▶ [WRITTEN INSTRUCTION]:
Copy all of the records below word for word, with every line kept as it stands.

▶ [INFORMATION SHOWN]:
* * * * *
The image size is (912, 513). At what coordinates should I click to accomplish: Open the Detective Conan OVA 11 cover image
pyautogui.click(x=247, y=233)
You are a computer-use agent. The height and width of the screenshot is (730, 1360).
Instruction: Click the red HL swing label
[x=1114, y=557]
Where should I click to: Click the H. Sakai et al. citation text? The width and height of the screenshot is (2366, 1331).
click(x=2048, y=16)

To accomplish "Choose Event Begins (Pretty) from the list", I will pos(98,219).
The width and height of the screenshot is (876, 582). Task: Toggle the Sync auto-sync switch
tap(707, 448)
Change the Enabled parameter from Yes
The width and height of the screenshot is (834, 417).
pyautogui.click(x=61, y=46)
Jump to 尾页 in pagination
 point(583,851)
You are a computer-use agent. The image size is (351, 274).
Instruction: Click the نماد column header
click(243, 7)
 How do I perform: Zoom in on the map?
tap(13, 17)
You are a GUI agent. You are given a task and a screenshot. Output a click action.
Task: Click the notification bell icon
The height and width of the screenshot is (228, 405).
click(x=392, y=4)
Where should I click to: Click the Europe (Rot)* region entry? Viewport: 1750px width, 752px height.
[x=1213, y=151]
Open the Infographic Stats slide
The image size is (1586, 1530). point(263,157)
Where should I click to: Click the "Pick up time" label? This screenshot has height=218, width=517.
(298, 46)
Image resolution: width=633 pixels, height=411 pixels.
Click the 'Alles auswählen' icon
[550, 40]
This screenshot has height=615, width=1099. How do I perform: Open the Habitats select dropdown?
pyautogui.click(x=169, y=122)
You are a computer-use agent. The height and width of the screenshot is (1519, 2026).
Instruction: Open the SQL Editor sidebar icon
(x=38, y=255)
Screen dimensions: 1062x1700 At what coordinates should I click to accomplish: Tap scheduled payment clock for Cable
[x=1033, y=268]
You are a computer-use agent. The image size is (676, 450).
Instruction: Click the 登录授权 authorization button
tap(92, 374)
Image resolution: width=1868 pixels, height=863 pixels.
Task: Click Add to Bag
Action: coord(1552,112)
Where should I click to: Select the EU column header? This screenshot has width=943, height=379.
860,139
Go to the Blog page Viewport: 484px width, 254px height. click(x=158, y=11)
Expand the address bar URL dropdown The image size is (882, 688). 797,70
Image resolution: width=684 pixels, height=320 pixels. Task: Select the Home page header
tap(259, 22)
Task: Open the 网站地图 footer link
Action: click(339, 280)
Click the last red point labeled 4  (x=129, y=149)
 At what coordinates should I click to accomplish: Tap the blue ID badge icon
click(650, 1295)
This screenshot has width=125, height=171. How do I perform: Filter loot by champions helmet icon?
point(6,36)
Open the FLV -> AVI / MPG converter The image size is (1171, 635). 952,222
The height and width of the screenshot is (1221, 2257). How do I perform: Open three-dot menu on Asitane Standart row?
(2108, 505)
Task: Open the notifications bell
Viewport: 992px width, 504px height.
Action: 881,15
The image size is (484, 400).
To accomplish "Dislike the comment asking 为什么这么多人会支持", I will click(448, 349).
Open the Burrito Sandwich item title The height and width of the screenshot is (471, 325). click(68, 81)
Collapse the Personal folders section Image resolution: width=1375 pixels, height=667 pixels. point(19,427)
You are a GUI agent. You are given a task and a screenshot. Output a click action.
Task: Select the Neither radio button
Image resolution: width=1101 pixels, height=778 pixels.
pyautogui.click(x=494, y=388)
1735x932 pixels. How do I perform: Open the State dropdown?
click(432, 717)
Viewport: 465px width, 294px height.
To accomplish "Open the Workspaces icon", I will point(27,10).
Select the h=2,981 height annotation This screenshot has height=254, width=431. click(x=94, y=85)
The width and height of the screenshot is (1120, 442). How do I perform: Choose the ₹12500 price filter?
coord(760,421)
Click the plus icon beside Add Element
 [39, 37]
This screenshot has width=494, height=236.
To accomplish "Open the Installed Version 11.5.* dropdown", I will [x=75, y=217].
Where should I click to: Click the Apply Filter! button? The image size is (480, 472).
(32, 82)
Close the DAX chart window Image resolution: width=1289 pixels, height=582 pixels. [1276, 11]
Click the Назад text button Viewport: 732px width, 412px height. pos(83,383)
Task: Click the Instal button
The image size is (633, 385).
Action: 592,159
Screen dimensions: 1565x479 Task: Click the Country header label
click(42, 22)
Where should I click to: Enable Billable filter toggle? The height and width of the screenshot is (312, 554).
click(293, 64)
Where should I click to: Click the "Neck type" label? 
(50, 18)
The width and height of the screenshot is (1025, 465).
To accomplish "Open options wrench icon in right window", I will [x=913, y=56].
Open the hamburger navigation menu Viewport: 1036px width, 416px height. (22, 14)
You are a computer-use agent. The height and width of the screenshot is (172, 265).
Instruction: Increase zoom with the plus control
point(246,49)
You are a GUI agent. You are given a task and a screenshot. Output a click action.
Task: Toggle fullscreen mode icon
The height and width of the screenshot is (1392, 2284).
* * * * *
▶ [WRITTEN SOLUTION]:
The image size is (912, 513). At what coordinates should I click to accomplish: Open the Detective Conan OVA 11 cover image
pyautogui.click(x=247, y=233)
You are a computer-use agent. The height and width of the screenshot is (730, 1360).
Instruction: Click the red HL swing label
[x=1114, y=557]
Where should I click to: Click the H. Sakai et al. citation text? The width and height of the screenshot is (2366, 1331).
click(x=2048, y=16)

To accomplish "Choose Event Begins (Pretty) from the list", I will pos(98,219).
The width and height of the screenshot is (876, 582). Task: Toggle the Sync auto-sync switch
tap(707, 448)
Change the Enabled parameter from Yes
The width and height of the screenshot is (834, 417).
pyautogui.click(x=61, y=46)
Jump to 尾页 in pagination
 point(583,851)
You are a computer-use agent. The image size is (351, 274).
Instruction: Click the نماد column header
click(243, 7)
 How do I perform: Zoom in on the map?
tap(13, 17)
You are a GUI agent. You are given a task and a screenshot. Output a click action.
Task: Click the notification bell icon
The height and width of the screenshot is (228, 405).
click(x=392, y=4)
Where should I click to: Click the Europe (Rot)* region entry? Viewport: 1750px width, 752px height.
[x=1213, y=151]
Open the Infographic Stats slide
The image size is (1586, 1530). point(263,157)
Where should I click to: Click the "Pick up time" label? This screenshot has height=218, width=517.
(298, 46)
Image resolution: width=633 pixels, height=411 pixels.
Click the 'Alles auswählen' icon
[550, 40]
This screenshot has height=615, width=1099. How do I perform: Open the Habitats select dropdown?
pyautogui.click(x=169, y=122)
You are a computer-use agent. The height and width of the screenshot is (1519, 2026).
Instruction: Open the SQL Editor sidebar icon
(x=38, y=255)
Screen dimensions: 1062x1700 At what coordinates should I click to accomplish: Tap scheduled payment clock for Cable
[x=1033, y=268]
You are a computer-use agent. The image size is (676, 450).
Instruction: Click the 登录授权 authorization button
tap(92, 374)
Image resolution: width=1868 pixels, height=863 pixels.
Task: Click Add to Bag
Action: coord(1552,112)
Where should I click to: Select the EU column header? This screenshot has width=943, height=379.
860,139
Go to the Blog page Viewport: 484px width, 254px height. click(x=158, y=11)
Expand the address bar URL dropdown The image size is (882, 688). 797,70
Image resolution: width=684 pixels, height=320 pixels. Task: Select the Home page header
tap(259, 22)
Task: Open the 网站地图 footer link
Action: click(339, 280)
Click the last red point labeled 4  (x=129, y=149)
 At what coordinates should I click to accomplish: Tap the blue ID badge icon
click(650, 1295)
This screenshot has width=125, height=171. How do I perform: Filter loot by champions helmet icon?
point(6,36)
Open the FLV -> AVI / MPG converter The image size is (1171, 635). 952,222
The height and width of the screenshot is (1221, 2257). How do I perform: Open three-dot menu on Asitane Standart row?
(2108, 505)
Task: Open the notifications bell
Viewport: 992px width, 504px height.
Action: 881,15
The image size is (484, 400).
To accomplish "Dislike the comment asking 为什么这么多人会支持", I will click(448, 349).
Open the Burrito Sandwich item title The height and width of the screenshot is (471, 325). click(68, 81)
Collapse the Personal folders section Image resolution: width=1375 pixels, height=667 pixels. point(19,427)
You are a GUI agent. You are given a task and a screenshot. Output a click action.
Task: Select the Neither radio button
Image resolution: width=1101 pixels, height=778 pixels.
pyautogui.click(x=494, y=388)
1735x932 pixels. How do I perform: Open the State dropdown?
click(432, 717)
Viewport: 465px width, 294px height.
To accomplish "Open the Workspaces icon", I will point(27,10).
Select the h=2,981 height annotation This screenshot has height=254, width=431. click(x=94, y=85)
The width and height of the screenshot is (1120, 442). How do I perform: Choose the ₹12500 price filter?
coord(760,421)
Click the plus icon beside Add Element
 [39, 37]
This screenshot has width=494, height=236.
To accomplish "Open the Installed Version 11.5.* dropdown", I will [x=75, y=217].
Where should I click to: Click the Apply Filter! button? The image size is (480, 472).
(32, 82)
Close the DAX chart window Image resolution: width=1289 pixels, height=582 pixels. [1276, 11]
Click the Назад text button Viewport: 732px width, 412px height. pos(83,383)
Task: Click the Instal button
The image size is (633, 385).
Action: 592,159
Screen dimensions: 1565x479 Task: Click the Country header label
click(42, 22)
Where should I click to: Enable Billable filter toggle? The height and width of the screenshot is (312, 554).
click(293, 64)
Where should I click to: Click the "Neck type" label? 
(50, 18)
The width and height of the screenshot is (1025, 465).
To accomplish "Open options wrench icon in right window", I will [x=913, y=56].
Open the hamburger navigation menu Viewport: 1036px width, 416px height. (22, 14)
You are a computer-use agent. The height and width of the screenshot is (172, 265).
Instruction: Increase zoom with the plus control
point(246,49)
You are a GUI agent. You are given a task and a screenshot. Output a click action.
Task: Toggle fullscreen mode icon
The height and width of the screenshot is (1392, 2284).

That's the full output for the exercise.